San Martín, Peru (2018)

In the Basque Country she is observing how desaparecidos’ relatives are producing biosocial communities, in which their genealogical belonging, the genetic datum and their common and traumatic experience of the Civil War, interweave and document the generation of new interpretations of their individual and collective past. She is also interested in the exhumations carried out of mass graves dating back to the Spanish Civil War period and in the consequent creation of a public database aimed to convey the genetic information resulting from the corpses found there.
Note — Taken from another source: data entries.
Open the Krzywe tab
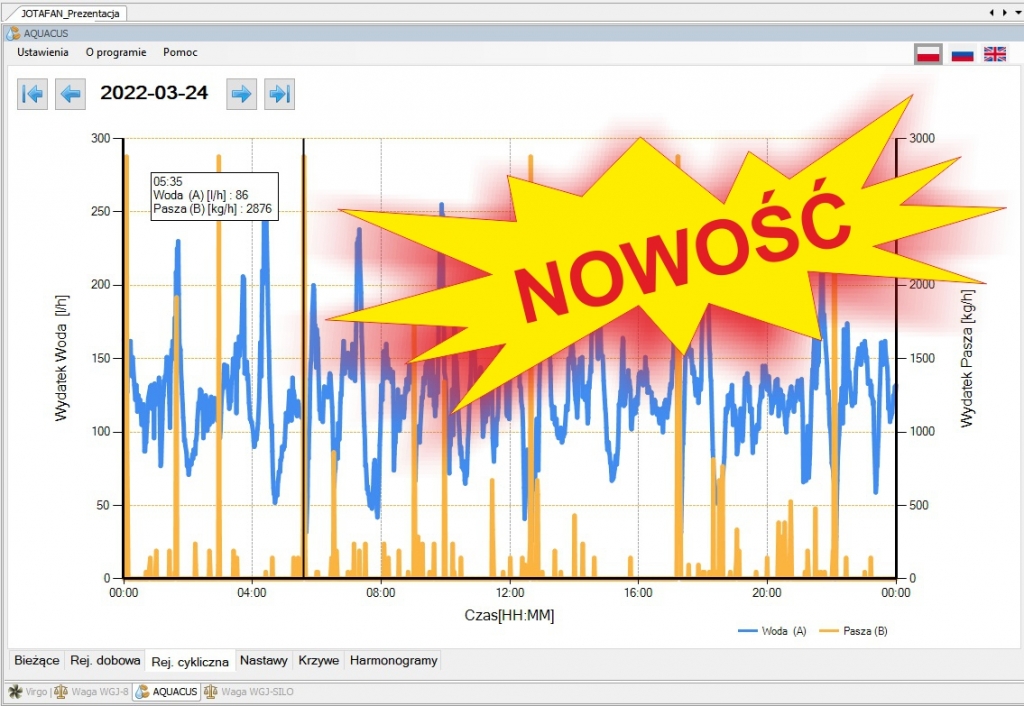Screen dimensions: 1024x706 pos(319,661)
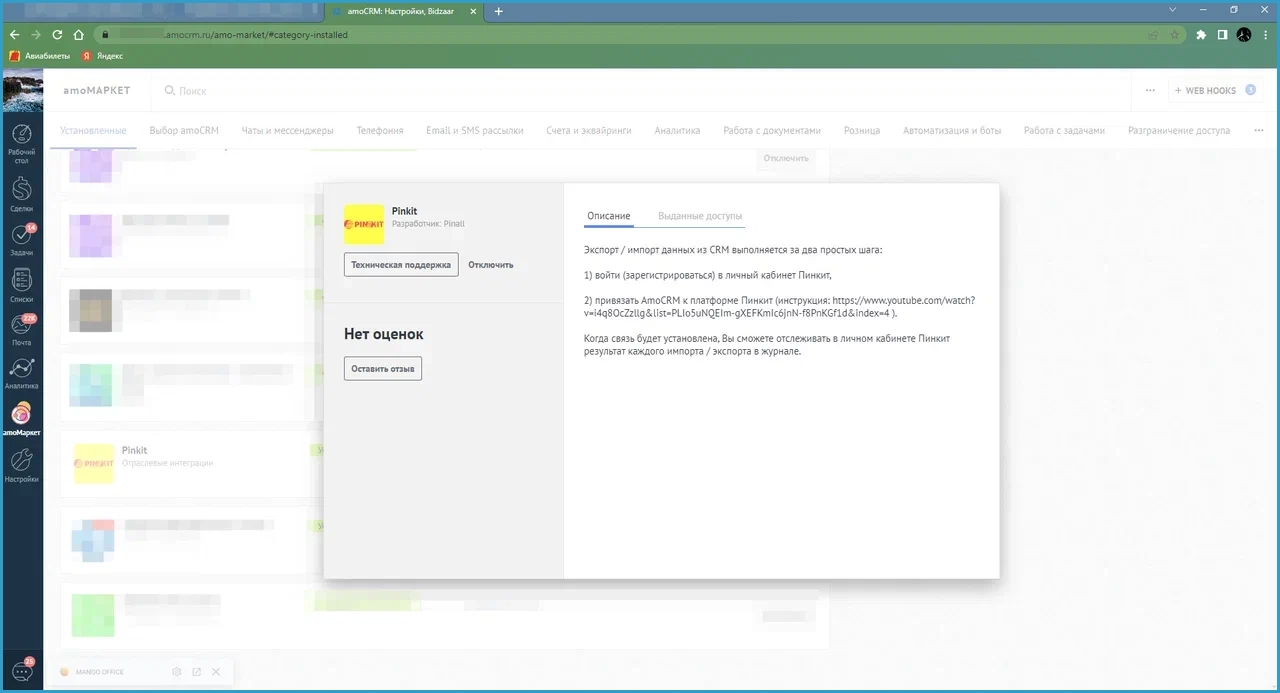Open the three-dot menu beside Web Hooks
The image size is (1280, 693).
coord(1150,90)
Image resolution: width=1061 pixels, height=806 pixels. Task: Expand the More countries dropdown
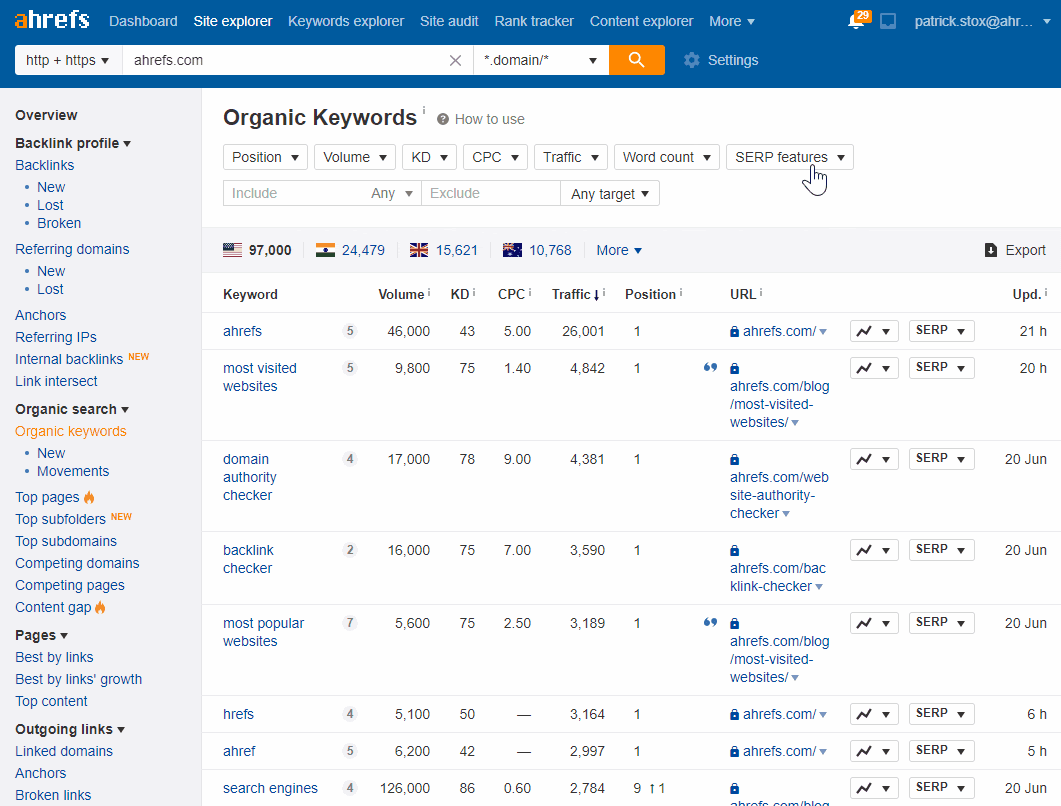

In the Upper Peruvian Amazon she lived among the native Kichwa population (San Martín Region, Peru), where she observed the social, political and cultural consequences of the encounter between two teams of geneticists and indigenous people who provided their blood and saliva samples. There she also focused on native ethno-physiology, on human-animal relationship and on kichwa peculiar form of shamanism, called vegetalismo.

Elia Vitturini

Elia is postdoctoral researcher of the project “Traces of Mobility, Violence and Solidarity: Reconceptualizing Cultural Heritage through the Lens of Migration”, at the University of Milan. In 2017, he received his PhD in social anthropology at the University of Milan-Bicocca. His research experience started in 2011 in Somaliland, where he studied the local political arena, marginalised minorities and social stratifications. Between 2019 and 2022, Elia carried out fieldwork research on the migration-development nexus, multi-sited villages and the Euro-African migration regime in The Gambia as a member of the “MigChoice” project (University of Birmingham, University of Milan-Bicocca) and the PRIN 2017 project “Genealogies of African Freedoms” (University of Turin).